Entradas de datos recopiladas:
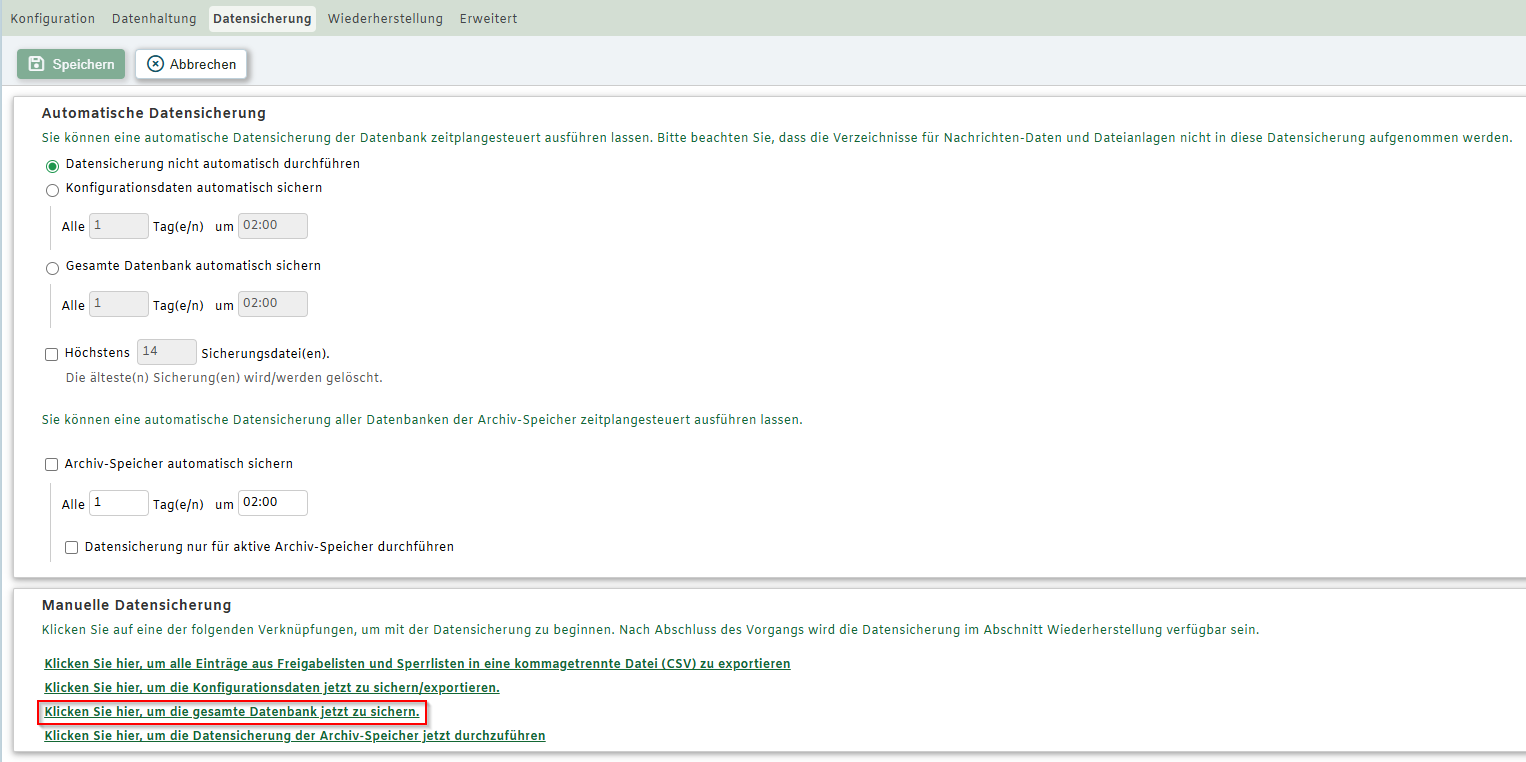Select 'Datensicherung nicht automatisch durchführen' radio option
The width and height of the screenshot is (1526, 762).
52,166
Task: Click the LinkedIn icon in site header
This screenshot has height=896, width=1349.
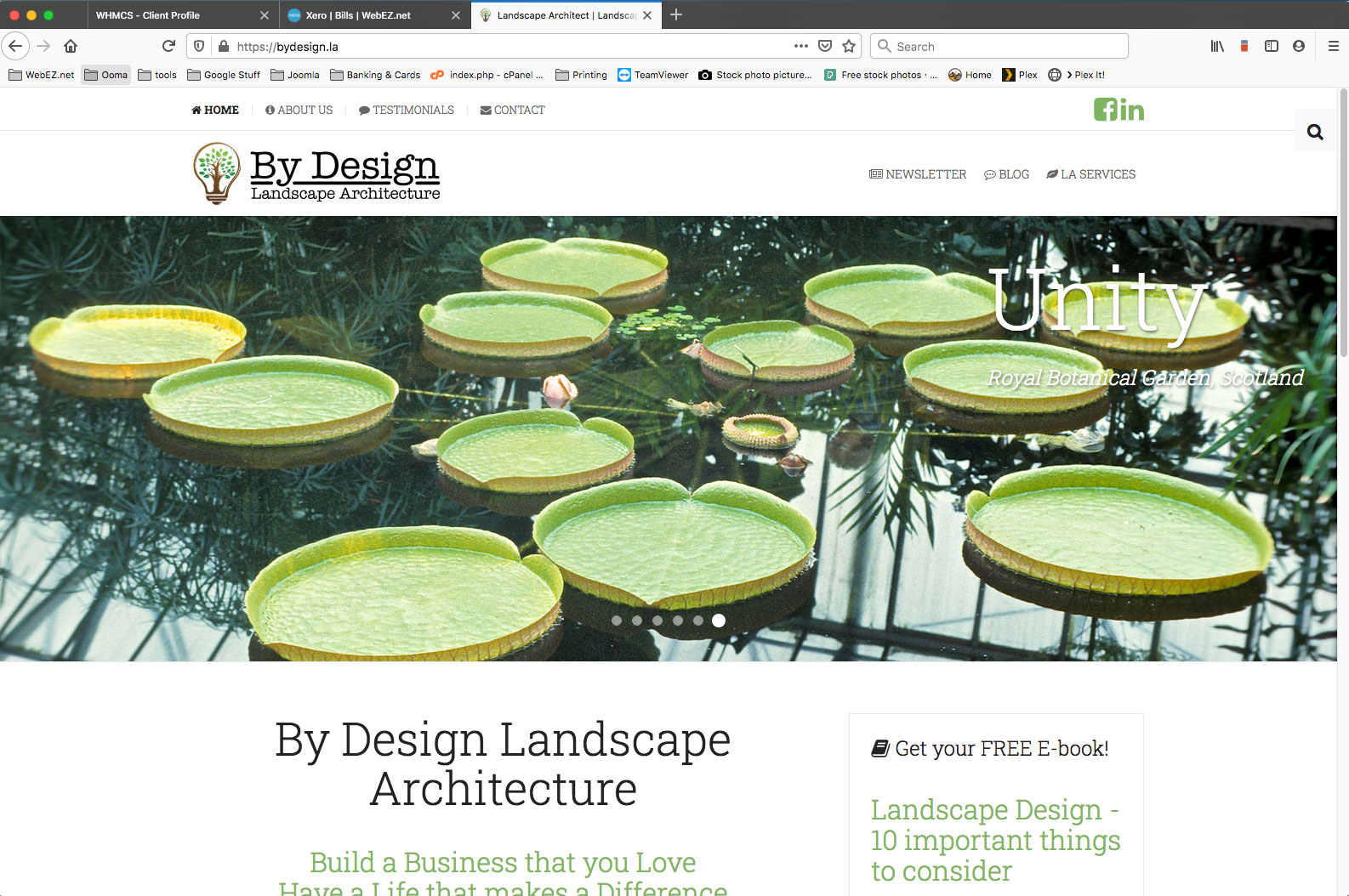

> Tarea escrita: Indica cuántas líneas de las filas contienen la cadena "height", teniendo en cuenta mayúsculas y minúsculas. Responde solo con el número.

> Resultado del ejercicio: 2